I have a data.table with dates in it (as factor variables). I am getting the lag values from these. How can I tell R to run the get the lag values only for the observations dated semi-last? In this case this would be start == "01.01.2015"
?
example data:
ID <- rep("A5", 15)
product <- rep(c("prod1","prod2","prod3", "prod55", "prod4", "prod9", "prod83"),3)
start <- c(rep("01.01.2016", 3), rep("01.01.2015", 3), rep("01.01.2014",3),
rep("01.01.2013",3), rep("01.01.2012",3))
prodID <- c(3,1,2,3,1,2,3,1,2,3,2,1,3,1,2)
mydata <- cbind(ID, product[1:15], start, prodID)
mydata <- as.data.table(mydata)
mydata[, (nameCols) := shift(.SD, 3, fill = "NA", "lead"), .SDcols= c("start", "V2"), by = "prodID"]
For now I have used this to get to my results:
mydata[start == "01.01.2015"]
The problem is that the semi-last date is not always the same date.

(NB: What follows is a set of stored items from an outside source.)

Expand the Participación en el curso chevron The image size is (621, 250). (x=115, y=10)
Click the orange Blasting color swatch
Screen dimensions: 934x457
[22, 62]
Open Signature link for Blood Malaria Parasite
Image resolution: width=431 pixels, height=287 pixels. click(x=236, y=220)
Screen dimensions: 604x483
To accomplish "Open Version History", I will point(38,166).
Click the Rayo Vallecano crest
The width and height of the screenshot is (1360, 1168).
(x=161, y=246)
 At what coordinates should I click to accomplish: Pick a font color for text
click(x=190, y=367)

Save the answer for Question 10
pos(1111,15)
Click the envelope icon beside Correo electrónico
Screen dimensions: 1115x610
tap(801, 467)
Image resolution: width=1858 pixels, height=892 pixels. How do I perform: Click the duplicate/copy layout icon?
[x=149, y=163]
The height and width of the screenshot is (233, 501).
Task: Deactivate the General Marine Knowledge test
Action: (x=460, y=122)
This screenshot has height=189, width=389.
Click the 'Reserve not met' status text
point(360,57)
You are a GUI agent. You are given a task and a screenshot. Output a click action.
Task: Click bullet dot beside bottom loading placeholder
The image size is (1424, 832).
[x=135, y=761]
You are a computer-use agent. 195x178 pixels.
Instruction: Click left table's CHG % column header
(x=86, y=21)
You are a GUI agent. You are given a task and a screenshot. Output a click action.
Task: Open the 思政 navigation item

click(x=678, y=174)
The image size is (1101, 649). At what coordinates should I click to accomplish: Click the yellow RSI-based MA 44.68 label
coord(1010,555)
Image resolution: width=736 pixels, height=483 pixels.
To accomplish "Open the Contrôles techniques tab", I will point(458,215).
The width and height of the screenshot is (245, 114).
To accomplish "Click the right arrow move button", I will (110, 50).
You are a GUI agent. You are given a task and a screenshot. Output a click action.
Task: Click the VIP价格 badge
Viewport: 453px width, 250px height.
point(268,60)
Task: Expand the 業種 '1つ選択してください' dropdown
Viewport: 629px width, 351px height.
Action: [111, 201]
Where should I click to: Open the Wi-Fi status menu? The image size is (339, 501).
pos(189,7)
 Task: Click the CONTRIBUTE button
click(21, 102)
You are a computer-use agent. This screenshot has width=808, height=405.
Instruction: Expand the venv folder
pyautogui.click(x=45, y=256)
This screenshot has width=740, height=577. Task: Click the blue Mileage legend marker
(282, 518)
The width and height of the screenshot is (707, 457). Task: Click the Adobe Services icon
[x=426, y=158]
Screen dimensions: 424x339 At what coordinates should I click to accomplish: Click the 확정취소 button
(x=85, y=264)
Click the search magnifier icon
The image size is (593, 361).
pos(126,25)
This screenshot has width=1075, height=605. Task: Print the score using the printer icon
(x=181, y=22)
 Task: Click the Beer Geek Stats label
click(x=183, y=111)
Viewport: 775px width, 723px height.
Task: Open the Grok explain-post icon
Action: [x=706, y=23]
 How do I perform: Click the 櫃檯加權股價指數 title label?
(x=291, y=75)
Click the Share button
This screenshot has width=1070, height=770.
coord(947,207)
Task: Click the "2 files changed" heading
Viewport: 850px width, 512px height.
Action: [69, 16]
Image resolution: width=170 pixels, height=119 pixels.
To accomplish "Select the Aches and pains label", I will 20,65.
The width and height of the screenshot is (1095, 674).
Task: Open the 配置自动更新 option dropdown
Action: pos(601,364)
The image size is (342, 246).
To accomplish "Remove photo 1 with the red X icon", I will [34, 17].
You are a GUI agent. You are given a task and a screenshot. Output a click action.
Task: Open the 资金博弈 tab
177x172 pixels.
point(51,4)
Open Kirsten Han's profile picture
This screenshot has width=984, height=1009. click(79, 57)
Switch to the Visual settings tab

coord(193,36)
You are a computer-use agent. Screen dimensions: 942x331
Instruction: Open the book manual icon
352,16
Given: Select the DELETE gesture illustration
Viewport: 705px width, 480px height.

I will be repeating this procedure many times and i want to avoid having to specify this by hand. Any ideas?
Convert the data to date object and sort
to select semi-last date.
library(data.table)
mydata[, start := as.IDate(start, '%d.%m.%Y')]
mydata[start == sort(unique(start), decreasing = TRUE)[2]]
# ID V2 start prodID
#1: A5 prod55 2015-01-01 3
#2: A5 prod4 2015-01-01 1
#3: A5 prod9 2015-01-01 2